Grand Traverse Resort is in the process of installing a ProShot system at The Bear, Spruce Run and the Gary Player signature course, Northern Knight.

Thornapple Pointe in Grand Rapids is one of Michigan's newest upscale resort courses. It opened in May equipped with the PinMark system.

"What I liked about (PinMark) was the combination of good graphic detail without it being obtrusive to golf," said Thornapple Pointe president and general manager David Manes. "It was giving me the information I would get if I had an experienced caddy, and presented that information better.

"There are no buttons to push and it is easy to use."

The PinMark system has a tournament package that is ideal for large outings. It provides up-to-date scores from around the course that flash across the bottom of the electronic scorecard on the cart.

The two-way communication system allows the clubhouse to monitor the pace of play. Weather messages can be provided from the clubhouse to the carts or distress messages can be sent in from the carts to the clubhouse.

Just like the Berthas that keep getting bigger and bigger, GPS technology continues to grow.

ProLink, manufactured by Leading Edge Technologies of Chandler, Arizona, provides a 7.5-inch electronic computer monitor that is integrated into the roof of the cart, providing golfers with a full-color map of each individual hole and precise distances to hazards and pin. The map and positioning changes from hole to hole.

ProLink's first two Michigan installations are being implemented at Brigadoon Golf Club in Grant and the Arthur Hills-designed Legacy at Ottawa Lake and new innovations and upgrades are constantly being added.

"They've taken the whole satellite technology to the cutting edge," McKinley said. "The others will have to catch up.

"It is superior in terms of technology, because it combined a radio signal in conjunction with the satellite. The accuracy increases from a 10-yard variance to one yard.

"The other systems I looked at had crystal emulsion. These (ProLink) systems look like you're watching television. It can zoom to the green and show the pitch of the green, how it rolls and where the pin is."

However, there is a price to pay for the advanced technology.

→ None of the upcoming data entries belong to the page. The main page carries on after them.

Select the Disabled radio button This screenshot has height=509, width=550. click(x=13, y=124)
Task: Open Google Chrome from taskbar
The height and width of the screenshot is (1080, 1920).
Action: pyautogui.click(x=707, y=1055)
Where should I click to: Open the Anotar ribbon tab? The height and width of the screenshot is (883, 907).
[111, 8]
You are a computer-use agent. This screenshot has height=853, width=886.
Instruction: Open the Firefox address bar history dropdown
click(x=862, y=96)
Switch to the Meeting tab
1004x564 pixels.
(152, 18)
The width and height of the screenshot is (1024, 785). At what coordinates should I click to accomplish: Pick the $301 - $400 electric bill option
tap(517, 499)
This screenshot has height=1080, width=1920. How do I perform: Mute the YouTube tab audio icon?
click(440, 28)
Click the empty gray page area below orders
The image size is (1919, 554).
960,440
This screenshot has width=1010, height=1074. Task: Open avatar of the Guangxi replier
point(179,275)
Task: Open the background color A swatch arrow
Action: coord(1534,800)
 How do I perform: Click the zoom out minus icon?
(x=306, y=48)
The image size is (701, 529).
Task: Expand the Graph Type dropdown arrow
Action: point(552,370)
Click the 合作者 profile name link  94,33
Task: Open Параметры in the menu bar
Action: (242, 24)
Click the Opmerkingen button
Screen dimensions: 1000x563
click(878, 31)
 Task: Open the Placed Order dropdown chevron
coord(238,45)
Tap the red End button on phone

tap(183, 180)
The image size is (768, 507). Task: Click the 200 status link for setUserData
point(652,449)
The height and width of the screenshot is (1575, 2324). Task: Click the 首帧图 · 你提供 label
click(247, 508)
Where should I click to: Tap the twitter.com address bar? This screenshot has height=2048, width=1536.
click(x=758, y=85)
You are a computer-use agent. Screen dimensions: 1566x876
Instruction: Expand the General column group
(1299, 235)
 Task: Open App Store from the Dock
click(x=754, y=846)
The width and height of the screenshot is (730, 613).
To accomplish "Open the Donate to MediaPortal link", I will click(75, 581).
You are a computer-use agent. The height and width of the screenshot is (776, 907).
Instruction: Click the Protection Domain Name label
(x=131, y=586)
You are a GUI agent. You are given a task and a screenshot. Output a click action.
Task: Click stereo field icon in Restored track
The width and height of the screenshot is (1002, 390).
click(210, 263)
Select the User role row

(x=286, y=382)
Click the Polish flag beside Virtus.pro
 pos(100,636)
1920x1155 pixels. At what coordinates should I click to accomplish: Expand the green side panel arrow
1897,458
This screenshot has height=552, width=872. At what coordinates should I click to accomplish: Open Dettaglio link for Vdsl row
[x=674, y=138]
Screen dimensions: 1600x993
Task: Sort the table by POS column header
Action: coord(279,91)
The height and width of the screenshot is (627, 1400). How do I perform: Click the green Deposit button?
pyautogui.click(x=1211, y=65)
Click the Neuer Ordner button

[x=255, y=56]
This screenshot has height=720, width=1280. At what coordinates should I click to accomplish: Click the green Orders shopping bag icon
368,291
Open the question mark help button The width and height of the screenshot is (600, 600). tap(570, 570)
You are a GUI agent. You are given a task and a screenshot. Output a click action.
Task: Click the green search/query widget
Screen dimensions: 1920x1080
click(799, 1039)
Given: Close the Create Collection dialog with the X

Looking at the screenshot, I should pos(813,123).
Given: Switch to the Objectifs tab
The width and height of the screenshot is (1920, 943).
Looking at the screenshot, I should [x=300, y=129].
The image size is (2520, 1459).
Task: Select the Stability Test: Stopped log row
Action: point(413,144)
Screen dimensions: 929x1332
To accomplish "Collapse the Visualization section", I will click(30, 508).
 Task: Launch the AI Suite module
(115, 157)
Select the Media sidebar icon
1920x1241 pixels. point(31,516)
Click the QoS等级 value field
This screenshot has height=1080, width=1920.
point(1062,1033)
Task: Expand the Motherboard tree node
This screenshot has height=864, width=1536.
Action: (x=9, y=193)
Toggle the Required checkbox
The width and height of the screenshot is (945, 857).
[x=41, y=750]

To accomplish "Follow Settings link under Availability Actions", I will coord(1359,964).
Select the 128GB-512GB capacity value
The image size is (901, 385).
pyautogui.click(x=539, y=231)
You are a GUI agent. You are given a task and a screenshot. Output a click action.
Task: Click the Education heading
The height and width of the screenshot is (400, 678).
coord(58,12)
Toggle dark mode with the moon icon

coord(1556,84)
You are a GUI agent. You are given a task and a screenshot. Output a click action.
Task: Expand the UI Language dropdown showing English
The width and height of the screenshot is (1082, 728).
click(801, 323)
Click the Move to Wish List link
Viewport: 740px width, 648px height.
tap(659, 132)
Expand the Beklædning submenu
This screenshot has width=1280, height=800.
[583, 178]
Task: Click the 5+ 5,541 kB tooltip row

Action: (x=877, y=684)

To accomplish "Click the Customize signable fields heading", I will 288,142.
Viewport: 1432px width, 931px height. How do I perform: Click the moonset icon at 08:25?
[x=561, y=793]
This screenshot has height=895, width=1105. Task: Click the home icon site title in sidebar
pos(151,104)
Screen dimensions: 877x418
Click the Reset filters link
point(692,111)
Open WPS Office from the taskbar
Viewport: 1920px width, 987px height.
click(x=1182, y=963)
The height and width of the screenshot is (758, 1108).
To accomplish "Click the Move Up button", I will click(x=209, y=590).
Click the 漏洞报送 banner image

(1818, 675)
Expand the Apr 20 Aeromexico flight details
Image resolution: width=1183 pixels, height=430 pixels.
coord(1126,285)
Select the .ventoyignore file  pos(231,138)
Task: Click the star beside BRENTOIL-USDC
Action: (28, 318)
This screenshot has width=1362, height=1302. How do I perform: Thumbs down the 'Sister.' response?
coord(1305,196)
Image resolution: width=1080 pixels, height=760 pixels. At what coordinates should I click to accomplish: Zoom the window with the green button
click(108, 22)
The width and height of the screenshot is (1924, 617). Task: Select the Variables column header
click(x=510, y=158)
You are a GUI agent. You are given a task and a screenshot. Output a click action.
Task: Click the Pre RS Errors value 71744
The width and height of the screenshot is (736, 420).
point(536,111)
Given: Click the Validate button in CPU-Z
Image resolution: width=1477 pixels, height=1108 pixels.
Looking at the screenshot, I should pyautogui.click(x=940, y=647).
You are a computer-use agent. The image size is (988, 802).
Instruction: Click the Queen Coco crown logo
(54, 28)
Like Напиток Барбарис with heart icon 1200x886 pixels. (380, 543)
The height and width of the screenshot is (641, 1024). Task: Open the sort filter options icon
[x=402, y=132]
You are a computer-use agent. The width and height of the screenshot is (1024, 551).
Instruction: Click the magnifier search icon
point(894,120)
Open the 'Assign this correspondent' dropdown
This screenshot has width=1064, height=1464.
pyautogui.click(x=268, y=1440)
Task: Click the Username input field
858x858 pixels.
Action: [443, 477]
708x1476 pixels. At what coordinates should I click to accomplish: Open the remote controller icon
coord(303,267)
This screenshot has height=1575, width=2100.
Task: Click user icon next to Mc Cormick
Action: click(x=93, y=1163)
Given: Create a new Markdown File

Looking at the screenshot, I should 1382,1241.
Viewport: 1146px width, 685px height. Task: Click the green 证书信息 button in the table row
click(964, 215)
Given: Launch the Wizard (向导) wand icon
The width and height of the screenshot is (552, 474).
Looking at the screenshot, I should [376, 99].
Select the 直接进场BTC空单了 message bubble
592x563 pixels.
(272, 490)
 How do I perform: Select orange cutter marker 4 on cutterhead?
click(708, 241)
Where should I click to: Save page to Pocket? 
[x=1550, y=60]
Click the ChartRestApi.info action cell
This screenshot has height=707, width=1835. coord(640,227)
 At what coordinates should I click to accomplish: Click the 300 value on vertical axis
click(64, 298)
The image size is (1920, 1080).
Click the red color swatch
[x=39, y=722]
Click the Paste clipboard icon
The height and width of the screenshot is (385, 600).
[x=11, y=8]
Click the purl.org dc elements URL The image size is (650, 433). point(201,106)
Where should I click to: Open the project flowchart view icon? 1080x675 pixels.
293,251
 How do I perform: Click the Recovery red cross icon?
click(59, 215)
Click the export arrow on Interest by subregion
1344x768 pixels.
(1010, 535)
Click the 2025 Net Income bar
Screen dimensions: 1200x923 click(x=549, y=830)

"The system costs more than the cart itself and is significantly more than the other systems on the market," McKinley said.

ProLink also offers a trial financing package which allows course owners to implement the system for a minimum of one year without paying any up-front costs or being tied into a long-term lease obligation. The Pay For Play Program incorporates a user fee into the greens fee and the course is billed monthly based on the number of rounds played using the system.

Because of the recent demand for its product and the materials to get them up and running properly, ProLink experienced some difficulty in fulfilling all of its 1997 Michigan orders in a timely manner.

For McKinley at Brigadoon, the temporary setback is worth its "wait" in gold.

"At Brigadoon, yardage is very important," McKinley said. "We get a sophisticated crowd out there in terms of golfing ability -- people have to be decent golfers to play it -- and as you become a higher caliber player, you become very yardage oriented.

"I wanted to improve the quality of the golf experience. Brigadoon needs to be as user-friendly as possible. With this system, you can walk up to the ball, look at he screen and know exactly how far it is to the pin without looking at any lakes or bunkers lurking in between. It takes out some of the subjective judgment out of it and helps you be a little more analytical."